Conference Paper Research on uptake and translocation of cesium and coexisting elements into mushroom by laboratory experiments

Bao Thuy Quyen, Ho  ,  新江, 秀樹  ,  鈴木, 彰  ,  吉田, 聡

There are two major sources of radiocesium in the terrestrial environment: fallout from the atmospheric nuclear weapons tests and from the nuclear power plant accident. In nature, mushrooms tend to accumulate cesium, including radiocesium [1-3]. After the accident of Fukushima Daiichi Nuclear Power Plant, radiocesium accumulation in mushrooms from contaminated forests in Japan has been also reported. These mushrooms might be critical local foods for internal radiation doses of the residents.

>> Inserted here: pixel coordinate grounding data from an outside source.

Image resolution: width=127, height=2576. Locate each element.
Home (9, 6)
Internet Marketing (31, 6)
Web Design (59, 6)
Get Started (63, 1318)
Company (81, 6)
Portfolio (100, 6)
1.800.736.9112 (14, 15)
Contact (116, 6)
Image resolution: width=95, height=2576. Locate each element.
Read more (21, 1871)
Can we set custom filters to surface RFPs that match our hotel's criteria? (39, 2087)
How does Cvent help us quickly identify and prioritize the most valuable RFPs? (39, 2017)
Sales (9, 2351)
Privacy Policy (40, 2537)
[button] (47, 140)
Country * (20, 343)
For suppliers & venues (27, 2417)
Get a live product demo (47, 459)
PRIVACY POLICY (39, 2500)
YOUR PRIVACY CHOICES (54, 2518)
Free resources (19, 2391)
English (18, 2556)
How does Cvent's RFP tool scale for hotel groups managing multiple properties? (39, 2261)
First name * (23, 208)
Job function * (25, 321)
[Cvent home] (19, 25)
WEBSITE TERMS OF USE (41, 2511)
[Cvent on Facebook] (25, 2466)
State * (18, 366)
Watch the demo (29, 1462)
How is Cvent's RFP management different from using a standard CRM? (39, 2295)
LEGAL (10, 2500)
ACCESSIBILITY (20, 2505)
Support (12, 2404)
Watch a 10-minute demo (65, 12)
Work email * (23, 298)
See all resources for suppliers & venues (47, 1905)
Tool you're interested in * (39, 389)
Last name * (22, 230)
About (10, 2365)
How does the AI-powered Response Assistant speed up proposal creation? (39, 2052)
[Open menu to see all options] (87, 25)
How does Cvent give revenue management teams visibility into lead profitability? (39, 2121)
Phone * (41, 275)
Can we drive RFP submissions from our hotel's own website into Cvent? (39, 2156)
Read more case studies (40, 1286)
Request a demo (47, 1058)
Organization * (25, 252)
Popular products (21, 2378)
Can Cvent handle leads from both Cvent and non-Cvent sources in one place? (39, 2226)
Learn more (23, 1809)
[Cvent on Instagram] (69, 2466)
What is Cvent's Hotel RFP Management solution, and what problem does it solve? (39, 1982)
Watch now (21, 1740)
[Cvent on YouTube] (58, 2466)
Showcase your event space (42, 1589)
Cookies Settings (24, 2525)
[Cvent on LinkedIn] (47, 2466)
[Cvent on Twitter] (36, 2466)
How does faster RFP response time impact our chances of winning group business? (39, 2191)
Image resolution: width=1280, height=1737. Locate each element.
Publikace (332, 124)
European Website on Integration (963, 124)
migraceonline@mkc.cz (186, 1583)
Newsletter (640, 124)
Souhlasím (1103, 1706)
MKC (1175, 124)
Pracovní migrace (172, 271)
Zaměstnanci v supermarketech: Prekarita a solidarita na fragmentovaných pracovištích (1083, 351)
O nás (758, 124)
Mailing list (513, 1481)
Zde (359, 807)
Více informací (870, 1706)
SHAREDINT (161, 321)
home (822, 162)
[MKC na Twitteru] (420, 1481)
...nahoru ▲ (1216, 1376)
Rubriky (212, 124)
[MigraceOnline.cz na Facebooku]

In our previous studies [4, 5], Hebeloma vinosophyllum and Coprinopsis phlyctidospora highly absorbed cesium and coexisting elements (K, Mg, Zn, Cu, etc.) from the medium to mycelia. But the translocation of cesium from mycelia to fruit bodies in these species are not similar. In this study, for comparison the uptake and translocation of radiocesium and coexisting elements in different mushrooms, five species (Favolus arcularius, Lentinula edodes, Coprinopsis cinerea, Alnicola lactariolens and H. vinosophyllum) were cultivated in Ohta’s liquid medium[6] with stable cesium. Concentrations of cesium and coexisting elements in mycelia and fruit bodies were analysed. Their transfer factors and translocation from mycelia to fruit bodies in 5 different species were calculated and discussed.